Mansell and five other committee members held a public hearing, which, Mansell said, was intended to complete public consultation efforts on whether Iqalungmiut want a bylaw for fireworks.

No members of the public attended the hearing, but Mansell said the number of people who responded to the survey — 67 — was the most for any public survey in recent memory.

“Hopefully everyone that wants to be heard on this issue has been heard,” Mansell said.

According to the survey results handed out at the committee meeting, 88 per cent of respondents think fireworks should be allowed in Iqaluit with a permit.

But 67 per cent of those surveyed think fireworks should be restricted to special occasions only.

New Year’s Eve and Toonik Tyme topped the list of special occasions, winning approval from 82 per cent of respondents.
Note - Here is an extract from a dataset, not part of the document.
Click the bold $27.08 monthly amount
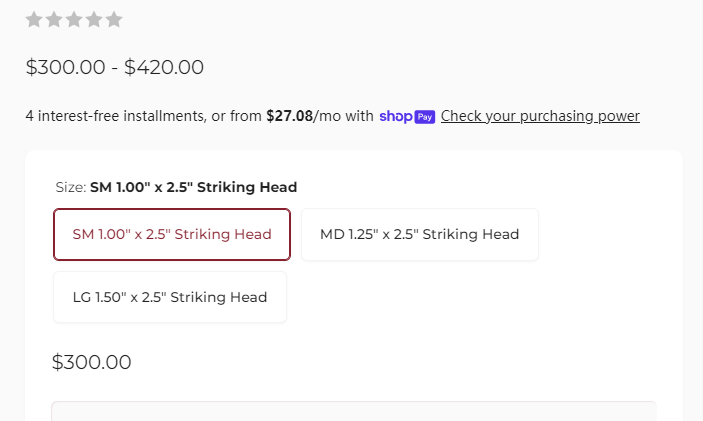 (x=289, y=116)
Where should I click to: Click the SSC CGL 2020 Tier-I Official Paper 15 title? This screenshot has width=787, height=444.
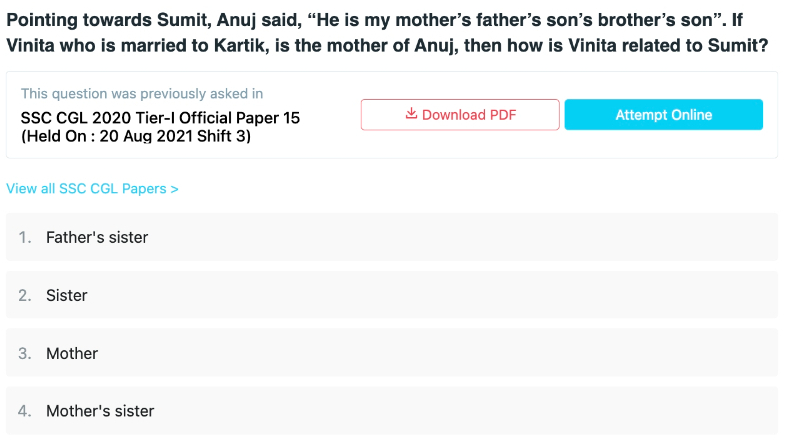(160, 118)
If fireworks are limited to certain locations, those who took the survey preferred the causeway (24 per cent), Road to Nowhere (19 per cent), West 40 (17 per cent) and Rotary Park (16 per cent).

But the vast majority of those who took the survey — 89 per cent — said they haven’t set off any fireworks in the last 12 months.

Yet 72 per cent of respondents said fireworks caused them a “disturbance” or “concern.”

It seems clear the majority of people who completed the survey are those most bothered by fireworks, not those who most enjoy them.

That came across in comments left by survey-takers.

“Fireworks have woken me up in the middle of the night. I thought they were gunshots,” one respondent wrote.

“We have a dog and small children, and setting off fireworks that close [to our home] caused extreme stress in the dog and kids,” another wrote.

“Those who use fireworks must pick up their garbage. The permit should make sure they clean up,” an Iqaluit resident who took the survey wrote, echoing a concern found in multiple other comments.

But at least one person surveyed expressed joy in fireworks: “I love fireworks! Keep them legal as long as it’s safe.”

Mansell committed to writing a draft of the bylaw based on the survey’s final results in time for the committee’s July meeting.

“This council is going to be dissolved in the fall, so if we want a bylaw we have to act pretty quickly,” he said.

Mansell added the current noise bylaw would apply to a potential bylaw on the use of fireworks. The noise bylaw prohibits loud noises after 10 p.m.